A report out today from ABC News details their ultimately unsuccessful attempts to track down the only two mass school shooters walking free: Mitchell Johnson and Andrew Golden.

On March 24, 1998, when Johnson was 13 and Golden 11, they pulled a fire alarm at Westside Middle School in Jonesboro and then gunned down their classmates with high powered rifles as children and teachers emerged from the school, killing four students and a teacher, and injuring 10 others. A recounting of the crime from the Encyclopedia of Arkansas. 

Advertisement

Both were held in state custody until they were 18, then transferred to federal custody on weapons charges until they were 21, at which time they were released from custody with clean records.

Golden, as Arkansas Times detailed in a 2008 report after he unsuccessfully attempted to obtain a concealed carry handgun permit but was foiled by an old set of fingerprints still on file with the Arkansas State Police, had at that writing changed his named to Drew Douglas Grant. At the time, Grant/Golden listed an address in Evening Shade. 

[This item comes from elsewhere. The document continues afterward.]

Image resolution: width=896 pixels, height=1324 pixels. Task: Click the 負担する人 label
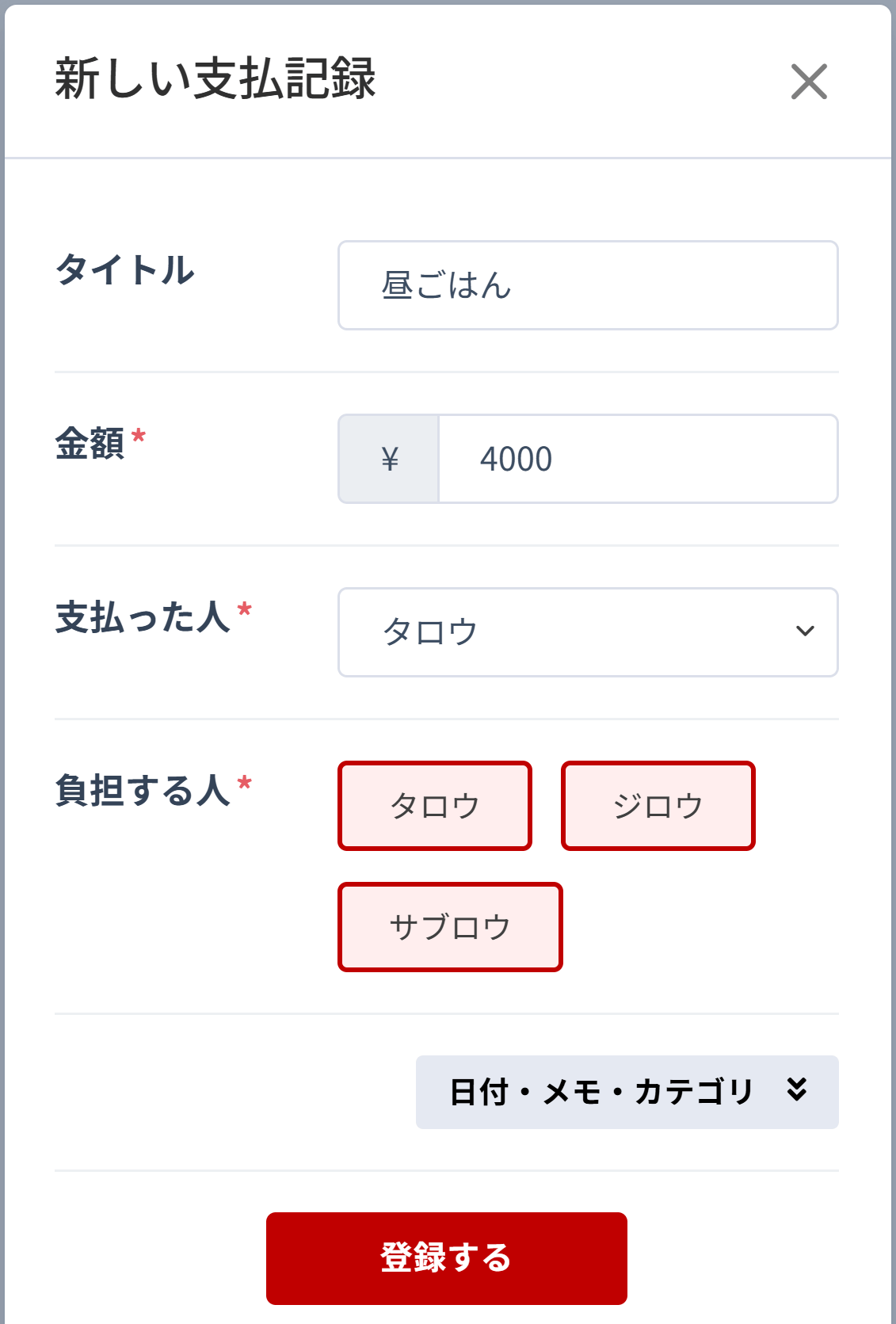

Johnson, meanwhile, was arrested in 2007 after a traffic stop in which a search of his van found narcotics and a handgun, with Johnson charged with the rarely used simultaneous possession of a firearm and a controlled substance. While out on bond for that charge, he was arrested again in 2008 for unlawful use of a debit card. Johnson was eventually sentenced to 12 years in prison, but ABC News reports that he was released in July 2015, into the custody of the U.S. Probation Office for the Southern District of Texas.

Advertisement

Johnson’s current whereabouts are unknown, which — as detailed in the ABC report — came as a surprise to Bobby McDaniel, the Jonesboro attorney who has sued on behalf of the victims’ families, and who said that Johnson being in prison had stalled suit for years. He told ABC that now that he knows Johnson is out, he’ll move to have a trial date set “so that we can obtain a moneyed judgement against both defendants for both compensatory and punitive damages.” 

McDaniel’s lawsuit was the source of a videotaped deposition of Mitchell Johnson from 2007 that Arkansas Times drew from to write a 2008 cover story about Johnson and his account of the shooting.